=== EXERCISE GOAL ===
Retyping the data exactly is the task. Include every line.

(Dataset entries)
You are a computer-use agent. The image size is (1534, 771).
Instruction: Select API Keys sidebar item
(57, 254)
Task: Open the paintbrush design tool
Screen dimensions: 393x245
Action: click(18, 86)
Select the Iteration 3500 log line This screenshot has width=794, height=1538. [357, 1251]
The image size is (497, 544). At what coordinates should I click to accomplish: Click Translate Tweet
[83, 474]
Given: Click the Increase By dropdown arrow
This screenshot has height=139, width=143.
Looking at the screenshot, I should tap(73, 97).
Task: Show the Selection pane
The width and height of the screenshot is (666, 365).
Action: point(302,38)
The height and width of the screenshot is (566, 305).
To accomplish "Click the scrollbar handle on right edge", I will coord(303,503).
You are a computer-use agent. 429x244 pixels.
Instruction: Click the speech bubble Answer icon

=== SOLUTION TO THE PROBLEM ===
You are a computer-use agent. The image size is (1534, 771).
Instruction: Select API Keys sidebar item
(57, 254)
Task: Open the paintbrush design tool
Screen dimensions: 393x245
Action: click(18, 86)
Select the Iteration 3500 log line This screenshot has width=794, height=1538. [357, 1251]
The image size is (497, 544). At what coordinates should I click to accomplish: Click Translate Tweet
[83, 474]
Given: Click the Increase By dropdown arrow
This screenshot has height=139, width=143.
Looking at the screenshot, I should tap(73, 97).
Task: Show the Selection pane
The width and height of the screenshot is (666, 365).
Action: point(302,38)
The height and width of the screenshot is (566, 305).
To accomplish "Click the scrollbar handle on right edge", I will coord(303,503).
You are a computer-use agent. 429x244 pixels.
Instruction: Click the speech bubble Answer icon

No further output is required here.